> _INSTRUCTIONS TO FOLLOW_
Retype the material, please. Every line must match.

> _DATASET EXCERPTS_
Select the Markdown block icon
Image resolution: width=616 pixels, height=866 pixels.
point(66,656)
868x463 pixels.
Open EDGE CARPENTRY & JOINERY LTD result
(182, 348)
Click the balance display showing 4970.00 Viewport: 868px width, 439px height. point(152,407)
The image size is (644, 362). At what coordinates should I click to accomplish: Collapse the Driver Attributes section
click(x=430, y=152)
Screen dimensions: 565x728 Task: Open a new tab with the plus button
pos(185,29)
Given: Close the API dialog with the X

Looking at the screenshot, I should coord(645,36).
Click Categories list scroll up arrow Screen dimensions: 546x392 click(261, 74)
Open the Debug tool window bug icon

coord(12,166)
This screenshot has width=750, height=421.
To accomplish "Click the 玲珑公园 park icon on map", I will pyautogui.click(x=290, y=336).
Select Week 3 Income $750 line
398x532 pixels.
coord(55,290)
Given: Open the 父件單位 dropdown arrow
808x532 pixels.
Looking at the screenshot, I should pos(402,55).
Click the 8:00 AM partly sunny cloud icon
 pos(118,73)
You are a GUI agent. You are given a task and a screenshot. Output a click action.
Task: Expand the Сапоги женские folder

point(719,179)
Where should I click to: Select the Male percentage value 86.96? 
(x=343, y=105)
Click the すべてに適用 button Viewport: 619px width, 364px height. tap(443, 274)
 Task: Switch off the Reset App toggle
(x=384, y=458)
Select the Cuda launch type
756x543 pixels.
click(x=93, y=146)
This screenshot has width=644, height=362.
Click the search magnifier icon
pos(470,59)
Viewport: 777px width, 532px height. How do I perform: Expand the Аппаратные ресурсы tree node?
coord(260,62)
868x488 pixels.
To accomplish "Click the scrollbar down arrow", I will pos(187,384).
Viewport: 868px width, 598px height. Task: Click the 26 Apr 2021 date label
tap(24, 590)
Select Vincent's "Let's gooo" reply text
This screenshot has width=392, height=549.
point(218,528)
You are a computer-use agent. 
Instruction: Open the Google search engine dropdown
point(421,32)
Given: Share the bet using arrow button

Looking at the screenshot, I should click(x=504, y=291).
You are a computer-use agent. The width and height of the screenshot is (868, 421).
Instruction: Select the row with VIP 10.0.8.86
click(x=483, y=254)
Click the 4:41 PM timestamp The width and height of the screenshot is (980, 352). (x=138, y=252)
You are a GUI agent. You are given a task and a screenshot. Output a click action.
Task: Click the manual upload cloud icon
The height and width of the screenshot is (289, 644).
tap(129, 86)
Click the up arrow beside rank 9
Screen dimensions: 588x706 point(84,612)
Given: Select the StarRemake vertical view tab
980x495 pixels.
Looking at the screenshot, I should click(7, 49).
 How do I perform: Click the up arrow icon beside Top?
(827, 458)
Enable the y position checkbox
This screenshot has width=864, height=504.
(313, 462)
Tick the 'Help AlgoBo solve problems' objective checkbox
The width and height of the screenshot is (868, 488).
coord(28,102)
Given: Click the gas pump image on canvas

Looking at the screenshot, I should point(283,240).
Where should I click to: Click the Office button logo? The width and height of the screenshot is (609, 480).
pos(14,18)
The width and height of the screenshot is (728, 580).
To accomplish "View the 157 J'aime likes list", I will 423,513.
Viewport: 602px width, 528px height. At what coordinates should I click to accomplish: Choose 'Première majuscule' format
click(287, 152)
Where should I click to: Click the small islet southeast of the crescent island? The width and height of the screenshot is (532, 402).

> _RESPONSE TO THE EXERCISE_
Select the Markdown block icon
Image resolution: width=616 pixels, height=866 pixels.
point(66,656)
868x463 pixels.
Open EDGE CARPENTRY & JOINERY LTD result
(182, 348)
Click the balance display showing 4970.00 Viewport: 868px width, 439px height. point(152,407)
The image size is (644, 362). At what coordinates should I click to accomplish: Collapse the Driver Attributes section
click(x=430, y=152)
Screen dimensions: 565x728 Task: Open a new tab with the plus button
pos(185,29)
Given: Close the API dialog with the X

Looking at the screenshot, I should coord(645,36).
Click Categories list scroll up arrow Screen dimensions: 546x392 click(261, 74)
Open the Debug tool window bug icon

coord(12,166)
This screenshot has width=750, height=421.
To accomplish "Click the 玲珑公园 park icon on map", I will pyautogui.click(x=290, y=336).
Select Week 3 Income $750 line
398x532 pixels.
coord(55,290)
Given: Open the 父件單位 dropdown arrow
808x532 pixels.
Looking at the screenshot, I should pos(402,55).
Click the 8:00 AM partly sunny cloud icon
 pos(118,73)
You are a GUI agent. You are given a task and a screenshot. Output a click action.
Task: Expand the Сапоги женские folder

point(719,179)
Where should I click to: Select the Male percentage value 86.96? 
(x=343, y=105)
Click the すべてに適用 button Viewport: 619px width, 364px height. tap(443, 274)
 Task: Switch off the Reset App toggle
(x=384, y=458)
Select the Cuda launch type
756x543 pixels.
click(x=93, y=146)
This screenshot has width=644, height=362.
Click the search magnifier icon
pos(470,59)
Viewport: 777px width, 532px height. How do I perform: Expand the Аппаратные ресурсы tree node?
coord(260,62)
868x488 pixels.
To accomplish "Click the scrollbar down arrow", I will pos(187,384).
Viewport: 868px width, 598px height. Task: Click the 26 Apr 2021 date label
tap(24, 590)
Select Vincent's "Let's gooo" reply text
This screenshot has width=392, height=549.
point(218,528)
You are a computer-use agent. 
Instruction: Open the Google search engine dropdown
point(421,32)
Given: Share the bet using arrow button

Looking at the screenshot, I should click(x=504, y=291).
You are a computer-use agent. The width and height of the screenshot is (868, 421).
Instruction: Select the row with VIP 10.0.8.86
click(x=483, y=254)
Click the 4:41 PM timestamp The width and height of the screenshot is (980, 352). (x=138, y=252)
You are a GUI agent. You are given a task and a screenshot. Output a click action.
Task: Click the manual upload cloud icon
The height and width of the screenshot is (289, 644).
tap(129, 86)
Click the up arrow beside rank 9
Screen dimensions: 588x706 point(84,612)
Given: Select the StarRemake vertical view tab
980x495 pixels.
Looking at the screenshot, I should click(7, 49).
 How do I perform: Click the up arrow icon beside Top?
(827, 458)
Enable the y position checkbox
This screenshot has width=864, height=504.
(313, 462)
Tick the 'Help AlgoBo solve problems' objective checkbox
The width and height of the screenshot is (868, 488).
coord(28,102)
Given: Click the gas pump image on canvas

Looking at the screenshot, I should point(283,240).
Where should I click to: Click the Office button logo? The width and height of the screenshot is (609, 480).
pos(14,18)
The width and height of the screenshot is (728, 580).
To accomplish "View the 157 J'aime likes list", I will 423,513.
Viewport: 602px width, 528px height. At what coordinates should I click to accomplish: Choose 'Première majuscule' format
click(287, 152)
Where should I click to: Click the small islet southeast of the crescent island? The width and height of the screenshot is (532, 402).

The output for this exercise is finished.